■ Entries provided ■
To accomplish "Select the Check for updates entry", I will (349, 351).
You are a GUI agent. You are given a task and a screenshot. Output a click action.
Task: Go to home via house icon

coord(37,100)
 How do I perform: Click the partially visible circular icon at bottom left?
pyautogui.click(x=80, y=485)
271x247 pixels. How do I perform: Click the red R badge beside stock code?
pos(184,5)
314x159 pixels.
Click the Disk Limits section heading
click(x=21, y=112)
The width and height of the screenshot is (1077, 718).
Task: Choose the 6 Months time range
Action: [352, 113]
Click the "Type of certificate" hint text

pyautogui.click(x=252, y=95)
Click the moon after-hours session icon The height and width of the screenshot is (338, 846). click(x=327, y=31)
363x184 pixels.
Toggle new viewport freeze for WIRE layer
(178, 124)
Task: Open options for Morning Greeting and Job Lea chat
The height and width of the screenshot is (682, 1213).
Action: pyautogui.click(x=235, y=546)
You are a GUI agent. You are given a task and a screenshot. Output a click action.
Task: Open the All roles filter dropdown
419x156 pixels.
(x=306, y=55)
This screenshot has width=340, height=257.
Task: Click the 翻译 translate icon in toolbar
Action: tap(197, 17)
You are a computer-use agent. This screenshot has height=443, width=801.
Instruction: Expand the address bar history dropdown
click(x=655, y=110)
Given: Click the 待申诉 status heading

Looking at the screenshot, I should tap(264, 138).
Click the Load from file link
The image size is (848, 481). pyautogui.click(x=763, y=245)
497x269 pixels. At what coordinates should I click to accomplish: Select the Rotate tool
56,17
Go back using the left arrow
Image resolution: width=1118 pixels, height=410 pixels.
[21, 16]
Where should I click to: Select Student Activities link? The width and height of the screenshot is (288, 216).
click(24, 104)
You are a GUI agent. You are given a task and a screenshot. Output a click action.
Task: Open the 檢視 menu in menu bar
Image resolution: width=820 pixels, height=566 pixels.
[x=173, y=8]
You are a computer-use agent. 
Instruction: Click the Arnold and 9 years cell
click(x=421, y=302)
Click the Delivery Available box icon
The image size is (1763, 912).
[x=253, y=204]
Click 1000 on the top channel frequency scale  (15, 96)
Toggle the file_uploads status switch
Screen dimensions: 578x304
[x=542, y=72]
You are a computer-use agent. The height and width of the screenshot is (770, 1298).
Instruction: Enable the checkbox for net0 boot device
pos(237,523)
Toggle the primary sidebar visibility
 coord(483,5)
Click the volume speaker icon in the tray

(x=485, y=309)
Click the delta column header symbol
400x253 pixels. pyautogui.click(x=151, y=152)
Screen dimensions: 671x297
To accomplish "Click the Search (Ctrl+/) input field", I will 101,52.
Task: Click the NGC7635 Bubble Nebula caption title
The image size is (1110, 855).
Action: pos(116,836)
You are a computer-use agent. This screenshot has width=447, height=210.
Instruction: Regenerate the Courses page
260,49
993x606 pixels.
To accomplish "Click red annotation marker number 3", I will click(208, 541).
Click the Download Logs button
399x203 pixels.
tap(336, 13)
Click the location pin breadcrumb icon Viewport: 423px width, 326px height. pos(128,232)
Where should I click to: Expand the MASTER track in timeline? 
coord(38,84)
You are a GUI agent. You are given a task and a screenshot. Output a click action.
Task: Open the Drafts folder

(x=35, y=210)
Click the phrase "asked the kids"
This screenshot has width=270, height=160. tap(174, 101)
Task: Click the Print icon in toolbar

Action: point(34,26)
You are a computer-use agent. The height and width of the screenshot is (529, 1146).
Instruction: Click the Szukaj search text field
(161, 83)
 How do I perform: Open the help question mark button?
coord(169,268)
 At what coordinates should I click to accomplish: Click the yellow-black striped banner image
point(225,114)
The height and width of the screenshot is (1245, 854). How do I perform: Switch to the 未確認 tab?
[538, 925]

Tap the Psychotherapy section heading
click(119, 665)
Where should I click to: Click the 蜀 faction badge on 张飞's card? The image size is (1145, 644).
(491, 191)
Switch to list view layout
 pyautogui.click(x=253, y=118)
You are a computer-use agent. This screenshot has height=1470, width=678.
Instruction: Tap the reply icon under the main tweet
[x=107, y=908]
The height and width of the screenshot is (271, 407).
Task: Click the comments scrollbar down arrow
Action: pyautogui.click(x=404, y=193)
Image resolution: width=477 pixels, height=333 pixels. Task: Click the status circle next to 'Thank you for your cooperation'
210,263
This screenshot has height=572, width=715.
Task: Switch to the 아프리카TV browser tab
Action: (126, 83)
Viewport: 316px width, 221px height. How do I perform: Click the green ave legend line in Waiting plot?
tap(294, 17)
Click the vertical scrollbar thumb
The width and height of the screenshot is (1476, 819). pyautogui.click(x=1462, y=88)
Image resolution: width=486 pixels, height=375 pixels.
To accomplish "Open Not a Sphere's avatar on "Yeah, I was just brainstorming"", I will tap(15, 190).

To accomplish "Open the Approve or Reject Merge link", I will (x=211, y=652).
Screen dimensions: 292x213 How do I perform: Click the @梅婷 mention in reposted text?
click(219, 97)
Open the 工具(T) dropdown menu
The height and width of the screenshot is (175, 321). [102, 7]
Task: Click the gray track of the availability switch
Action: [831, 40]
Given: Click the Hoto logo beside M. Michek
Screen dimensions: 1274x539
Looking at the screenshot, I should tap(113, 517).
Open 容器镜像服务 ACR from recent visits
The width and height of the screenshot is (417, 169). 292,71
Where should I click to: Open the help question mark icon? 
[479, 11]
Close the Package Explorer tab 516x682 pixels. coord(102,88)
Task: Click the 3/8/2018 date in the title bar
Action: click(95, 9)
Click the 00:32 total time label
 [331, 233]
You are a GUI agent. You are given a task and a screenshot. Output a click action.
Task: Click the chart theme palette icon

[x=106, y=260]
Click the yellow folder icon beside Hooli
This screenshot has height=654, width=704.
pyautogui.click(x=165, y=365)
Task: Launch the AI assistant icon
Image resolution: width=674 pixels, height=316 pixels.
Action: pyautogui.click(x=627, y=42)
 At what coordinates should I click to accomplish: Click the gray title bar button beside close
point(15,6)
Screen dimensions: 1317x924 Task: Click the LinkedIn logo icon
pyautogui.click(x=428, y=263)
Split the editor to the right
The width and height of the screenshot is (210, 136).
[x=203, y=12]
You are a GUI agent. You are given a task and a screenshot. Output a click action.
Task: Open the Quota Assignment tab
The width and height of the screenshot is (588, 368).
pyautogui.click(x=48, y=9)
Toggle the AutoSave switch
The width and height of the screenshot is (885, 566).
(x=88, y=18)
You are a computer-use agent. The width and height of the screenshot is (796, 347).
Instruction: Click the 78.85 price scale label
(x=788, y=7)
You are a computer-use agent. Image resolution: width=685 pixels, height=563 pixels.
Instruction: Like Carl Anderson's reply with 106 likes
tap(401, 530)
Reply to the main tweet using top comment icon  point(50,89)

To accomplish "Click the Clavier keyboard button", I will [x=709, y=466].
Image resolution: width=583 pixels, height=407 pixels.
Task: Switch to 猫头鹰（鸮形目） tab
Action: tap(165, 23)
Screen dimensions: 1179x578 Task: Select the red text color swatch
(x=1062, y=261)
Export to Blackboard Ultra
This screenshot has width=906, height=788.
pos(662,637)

■ Problem statement ■
The answer must be a single number: the count of lines in the listing that hold the string "computer".

■ Solution ■
8